Direct observation of the release of phenylalanine from diphenylalanine nanotubes.

The core recognition motif of the amyloidogenic beta-amyloid polypeptide is a dipeptide of phenylalanine. This dipeptide readily self-assembles to form discrete, hollow nanotubes with high persistence lengths. The simplicity of the nanotube formation, combined with ideal physical properties, make these nanotubes highly desirable for a range of applications in bionanotechnology. To fully realize the potential of such structures, it is first necessary to gain a comprehensive understanding of their chemical and physical properties. Previously, the thermal stability of these nanotubes has been investigated by electron microscopy. Here, we further our understanding of the structural stability of the nanotubes upon dry-heating using the atomic force microscope (AFM), and for the first time identify their degradation product utilizing time-of-flight secondary-ion mass spectrometry.
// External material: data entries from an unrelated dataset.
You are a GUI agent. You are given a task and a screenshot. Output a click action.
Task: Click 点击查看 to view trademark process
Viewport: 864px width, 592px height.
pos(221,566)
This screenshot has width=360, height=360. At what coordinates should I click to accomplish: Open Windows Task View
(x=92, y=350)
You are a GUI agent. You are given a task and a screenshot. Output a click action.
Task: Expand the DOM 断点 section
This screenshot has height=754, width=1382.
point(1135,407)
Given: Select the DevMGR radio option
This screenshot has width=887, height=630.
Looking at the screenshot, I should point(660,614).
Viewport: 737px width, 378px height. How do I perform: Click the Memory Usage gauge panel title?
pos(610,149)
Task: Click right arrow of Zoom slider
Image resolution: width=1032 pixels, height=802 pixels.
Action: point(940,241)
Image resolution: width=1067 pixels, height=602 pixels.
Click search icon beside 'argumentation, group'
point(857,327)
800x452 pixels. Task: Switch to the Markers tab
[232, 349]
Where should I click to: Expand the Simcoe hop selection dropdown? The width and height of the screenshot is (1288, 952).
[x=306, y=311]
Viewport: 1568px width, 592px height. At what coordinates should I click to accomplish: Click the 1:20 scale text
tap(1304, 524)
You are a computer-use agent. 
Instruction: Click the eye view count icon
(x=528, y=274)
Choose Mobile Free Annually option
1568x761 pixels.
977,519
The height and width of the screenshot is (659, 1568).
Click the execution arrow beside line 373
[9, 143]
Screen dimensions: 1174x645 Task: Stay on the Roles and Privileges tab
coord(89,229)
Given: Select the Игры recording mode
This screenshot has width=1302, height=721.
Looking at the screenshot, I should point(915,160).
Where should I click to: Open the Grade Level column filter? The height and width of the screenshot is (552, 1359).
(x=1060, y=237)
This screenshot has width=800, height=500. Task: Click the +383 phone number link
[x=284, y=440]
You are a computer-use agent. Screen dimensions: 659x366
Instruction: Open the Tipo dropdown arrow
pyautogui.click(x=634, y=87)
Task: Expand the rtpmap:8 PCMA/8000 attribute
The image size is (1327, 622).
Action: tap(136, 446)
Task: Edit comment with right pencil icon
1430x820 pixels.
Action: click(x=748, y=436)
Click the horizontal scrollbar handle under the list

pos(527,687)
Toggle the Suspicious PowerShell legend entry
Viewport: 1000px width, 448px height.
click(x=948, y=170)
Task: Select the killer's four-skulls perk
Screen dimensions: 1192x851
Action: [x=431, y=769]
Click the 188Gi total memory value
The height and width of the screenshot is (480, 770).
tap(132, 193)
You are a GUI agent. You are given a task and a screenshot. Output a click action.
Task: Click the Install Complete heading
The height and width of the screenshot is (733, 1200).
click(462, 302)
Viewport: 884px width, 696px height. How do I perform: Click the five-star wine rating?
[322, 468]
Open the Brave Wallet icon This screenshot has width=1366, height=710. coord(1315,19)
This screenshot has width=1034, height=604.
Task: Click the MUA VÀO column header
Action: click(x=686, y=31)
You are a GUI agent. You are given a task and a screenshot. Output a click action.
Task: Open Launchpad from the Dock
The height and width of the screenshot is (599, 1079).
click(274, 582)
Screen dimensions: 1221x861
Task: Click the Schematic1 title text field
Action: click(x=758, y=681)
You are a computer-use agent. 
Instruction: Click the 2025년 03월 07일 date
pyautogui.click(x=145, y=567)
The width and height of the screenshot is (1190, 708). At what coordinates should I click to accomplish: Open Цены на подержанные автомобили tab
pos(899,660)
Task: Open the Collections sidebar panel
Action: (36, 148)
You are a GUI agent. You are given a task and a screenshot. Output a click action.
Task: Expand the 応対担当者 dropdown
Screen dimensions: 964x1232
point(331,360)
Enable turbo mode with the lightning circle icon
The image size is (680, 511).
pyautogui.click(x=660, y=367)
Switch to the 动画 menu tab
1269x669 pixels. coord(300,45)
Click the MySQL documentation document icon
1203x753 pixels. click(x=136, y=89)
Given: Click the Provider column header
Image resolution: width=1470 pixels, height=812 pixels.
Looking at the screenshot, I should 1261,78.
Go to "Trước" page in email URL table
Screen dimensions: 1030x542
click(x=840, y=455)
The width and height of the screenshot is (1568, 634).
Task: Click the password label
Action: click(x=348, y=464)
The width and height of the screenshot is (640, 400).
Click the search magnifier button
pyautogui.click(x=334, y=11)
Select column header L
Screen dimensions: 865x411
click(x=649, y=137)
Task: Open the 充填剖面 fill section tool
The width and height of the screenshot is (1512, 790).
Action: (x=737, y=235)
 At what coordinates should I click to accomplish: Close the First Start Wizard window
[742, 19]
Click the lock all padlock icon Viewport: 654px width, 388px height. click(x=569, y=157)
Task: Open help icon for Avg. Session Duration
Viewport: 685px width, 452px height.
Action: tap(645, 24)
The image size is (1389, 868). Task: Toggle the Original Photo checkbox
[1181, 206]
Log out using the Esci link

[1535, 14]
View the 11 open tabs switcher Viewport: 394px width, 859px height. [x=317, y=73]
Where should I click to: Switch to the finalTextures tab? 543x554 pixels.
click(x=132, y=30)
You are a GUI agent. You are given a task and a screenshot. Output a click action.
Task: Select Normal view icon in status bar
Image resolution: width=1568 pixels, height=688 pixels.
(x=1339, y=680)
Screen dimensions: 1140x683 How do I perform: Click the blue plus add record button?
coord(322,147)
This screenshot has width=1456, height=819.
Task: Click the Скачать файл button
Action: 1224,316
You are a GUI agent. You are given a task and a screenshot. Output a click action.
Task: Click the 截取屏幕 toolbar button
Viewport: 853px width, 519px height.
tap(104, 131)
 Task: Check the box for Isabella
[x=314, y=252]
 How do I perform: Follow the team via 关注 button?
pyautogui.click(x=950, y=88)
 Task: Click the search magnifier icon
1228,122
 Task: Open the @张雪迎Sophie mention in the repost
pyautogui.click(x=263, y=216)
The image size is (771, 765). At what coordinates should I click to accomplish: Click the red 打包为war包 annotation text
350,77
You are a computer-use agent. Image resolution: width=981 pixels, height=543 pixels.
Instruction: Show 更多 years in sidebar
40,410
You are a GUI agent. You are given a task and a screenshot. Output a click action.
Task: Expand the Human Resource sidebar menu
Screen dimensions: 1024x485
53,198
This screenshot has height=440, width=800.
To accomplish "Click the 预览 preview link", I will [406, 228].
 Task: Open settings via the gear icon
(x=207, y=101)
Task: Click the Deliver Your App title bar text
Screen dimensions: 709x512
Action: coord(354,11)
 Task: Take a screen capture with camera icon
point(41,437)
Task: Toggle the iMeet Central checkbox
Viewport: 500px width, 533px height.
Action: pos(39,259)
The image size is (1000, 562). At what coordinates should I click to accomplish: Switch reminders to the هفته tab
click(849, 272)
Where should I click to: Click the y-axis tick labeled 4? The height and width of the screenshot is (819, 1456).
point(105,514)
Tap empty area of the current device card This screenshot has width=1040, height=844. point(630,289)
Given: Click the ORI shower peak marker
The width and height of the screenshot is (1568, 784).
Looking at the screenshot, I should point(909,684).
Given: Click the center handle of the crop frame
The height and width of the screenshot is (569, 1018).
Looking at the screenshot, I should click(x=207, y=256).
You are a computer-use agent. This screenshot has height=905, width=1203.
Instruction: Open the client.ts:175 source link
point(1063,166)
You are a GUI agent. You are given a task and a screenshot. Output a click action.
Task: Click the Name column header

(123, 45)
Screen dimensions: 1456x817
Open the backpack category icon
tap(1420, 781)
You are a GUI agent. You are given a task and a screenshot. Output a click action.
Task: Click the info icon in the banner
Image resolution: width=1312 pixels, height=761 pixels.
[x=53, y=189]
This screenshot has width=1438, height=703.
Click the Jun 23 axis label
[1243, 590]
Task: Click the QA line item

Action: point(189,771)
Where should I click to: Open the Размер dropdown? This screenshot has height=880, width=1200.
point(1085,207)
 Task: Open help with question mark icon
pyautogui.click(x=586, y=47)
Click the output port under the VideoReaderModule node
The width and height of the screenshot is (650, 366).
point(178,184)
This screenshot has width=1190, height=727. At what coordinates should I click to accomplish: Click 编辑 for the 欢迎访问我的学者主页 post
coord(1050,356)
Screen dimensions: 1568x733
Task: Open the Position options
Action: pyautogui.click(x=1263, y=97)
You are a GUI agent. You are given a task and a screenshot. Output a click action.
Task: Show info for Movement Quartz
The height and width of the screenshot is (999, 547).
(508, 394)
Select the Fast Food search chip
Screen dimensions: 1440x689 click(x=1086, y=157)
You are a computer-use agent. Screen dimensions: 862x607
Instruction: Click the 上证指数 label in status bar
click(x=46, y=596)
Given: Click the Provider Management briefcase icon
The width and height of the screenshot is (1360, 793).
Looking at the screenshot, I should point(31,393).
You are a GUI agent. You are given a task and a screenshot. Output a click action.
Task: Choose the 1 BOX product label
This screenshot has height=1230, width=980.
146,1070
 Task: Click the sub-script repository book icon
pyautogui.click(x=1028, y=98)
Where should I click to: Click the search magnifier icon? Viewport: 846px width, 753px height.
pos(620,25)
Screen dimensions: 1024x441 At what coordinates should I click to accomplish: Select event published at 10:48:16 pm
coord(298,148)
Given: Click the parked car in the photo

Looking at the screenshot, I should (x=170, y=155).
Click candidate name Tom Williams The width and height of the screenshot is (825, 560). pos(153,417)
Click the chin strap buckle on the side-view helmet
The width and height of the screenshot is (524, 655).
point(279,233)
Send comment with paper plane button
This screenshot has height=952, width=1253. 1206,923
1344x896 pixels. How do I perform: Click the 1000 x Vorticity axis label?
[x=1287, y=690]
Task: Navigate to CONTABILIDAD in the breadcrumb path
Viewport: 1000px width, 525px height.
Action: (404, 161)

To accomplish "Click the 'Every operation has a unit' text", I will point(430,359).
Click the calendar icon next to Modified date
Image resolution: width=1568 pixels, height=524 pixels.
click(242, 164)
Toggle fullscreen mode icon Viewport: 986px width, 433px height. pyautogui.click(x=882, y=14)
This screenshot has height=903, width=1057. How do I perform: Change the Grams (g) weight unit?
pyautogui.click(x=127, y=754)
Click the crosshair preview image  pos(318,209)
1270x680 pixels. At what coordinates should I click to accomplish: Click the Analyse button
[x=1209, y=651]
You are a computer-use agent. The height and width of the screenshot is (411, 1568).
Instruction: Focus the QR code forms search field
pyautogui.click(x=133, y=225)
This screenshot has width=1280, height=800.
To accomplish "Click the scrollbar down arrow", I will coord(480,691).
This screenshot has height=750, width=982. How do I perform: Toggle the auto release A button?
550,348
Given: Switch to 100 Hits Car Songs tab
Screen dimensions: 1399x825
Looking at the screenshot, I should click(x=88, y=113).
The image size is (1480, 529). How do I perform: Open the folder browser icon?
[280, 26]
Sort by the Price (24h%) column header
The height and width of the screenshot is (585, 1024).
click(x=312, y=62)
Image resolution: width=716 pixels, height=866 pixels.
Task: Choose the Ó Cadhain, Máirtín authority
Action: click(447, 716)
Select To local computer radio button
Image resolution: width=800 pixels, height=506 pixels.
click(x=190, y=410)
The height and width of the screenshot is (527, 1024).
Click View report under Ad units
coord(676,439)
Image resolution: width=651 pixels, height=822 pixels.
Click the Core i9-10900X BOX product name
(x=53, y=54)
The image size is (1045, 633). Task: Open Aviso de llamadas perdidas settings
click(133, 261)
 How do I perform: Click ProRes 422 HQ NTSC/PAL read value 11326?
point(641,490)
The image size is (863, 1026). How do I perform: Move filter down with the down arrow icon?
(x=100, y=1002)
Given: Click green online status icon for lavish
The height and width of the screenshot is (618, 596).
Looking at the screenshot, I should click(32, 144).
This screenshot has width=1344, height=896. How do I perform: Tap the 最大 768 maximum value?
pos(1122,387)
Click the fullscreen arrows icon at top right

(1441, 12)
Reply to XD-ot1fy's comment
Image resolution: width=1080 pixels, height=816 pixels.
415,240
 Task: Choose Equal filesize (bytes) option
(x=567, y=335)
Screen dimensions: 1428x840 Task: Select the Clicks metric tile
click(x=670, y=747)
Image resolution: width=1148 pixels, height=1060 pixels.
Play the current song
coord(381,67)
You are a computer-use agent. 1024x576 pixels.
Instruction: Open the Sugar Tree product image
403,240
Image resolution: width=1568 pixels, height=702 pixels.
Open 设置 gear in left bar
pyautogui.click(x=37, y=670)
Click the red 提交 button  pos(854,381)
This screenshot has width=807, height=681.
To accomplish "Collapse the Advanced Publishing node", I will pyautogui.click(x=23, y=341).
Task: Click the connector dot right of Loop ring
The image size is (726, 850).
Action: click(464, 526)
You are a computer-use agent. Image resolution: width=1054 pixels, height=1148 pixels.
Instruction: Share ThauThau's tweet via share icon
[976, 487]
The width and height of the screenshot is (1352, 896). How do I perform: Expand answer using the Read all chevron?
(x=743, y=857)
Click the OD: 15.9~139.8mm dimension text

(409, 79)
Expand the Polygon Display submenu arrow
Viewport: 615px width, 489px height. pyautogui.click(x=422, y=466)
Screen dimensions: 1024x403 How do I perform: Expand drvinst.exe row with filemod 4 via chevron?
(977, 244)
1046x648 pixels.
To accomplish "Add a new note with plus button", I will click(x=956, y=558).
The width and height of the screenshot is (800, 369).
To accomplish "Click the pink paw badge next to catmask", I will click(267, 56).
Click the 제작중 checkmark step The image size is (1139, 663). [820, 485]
We show that the nanotubes are stable at temperatures up to 100 degrees C, but on heating to higher temperatures begin to lose their structural integrity with an apparent collapse in tubular structure. With further increases in temperature up to and above 150 degrees C, there is a degradation of the structure of the nanotubes through the release of phenylalanine building blocks. The breakdown of structure is observed in samples that are either imaged at elevated temperatures or imaged following cooling, suggesting that once phenylalanine is lost from the nanotubes they are susceptible to mechanical deformation by the imaging AFM probe. This temperature-induced plasticity may provide novel properties for these peptide nanotubes, including possible applications as scaffolds and drug delivery devices.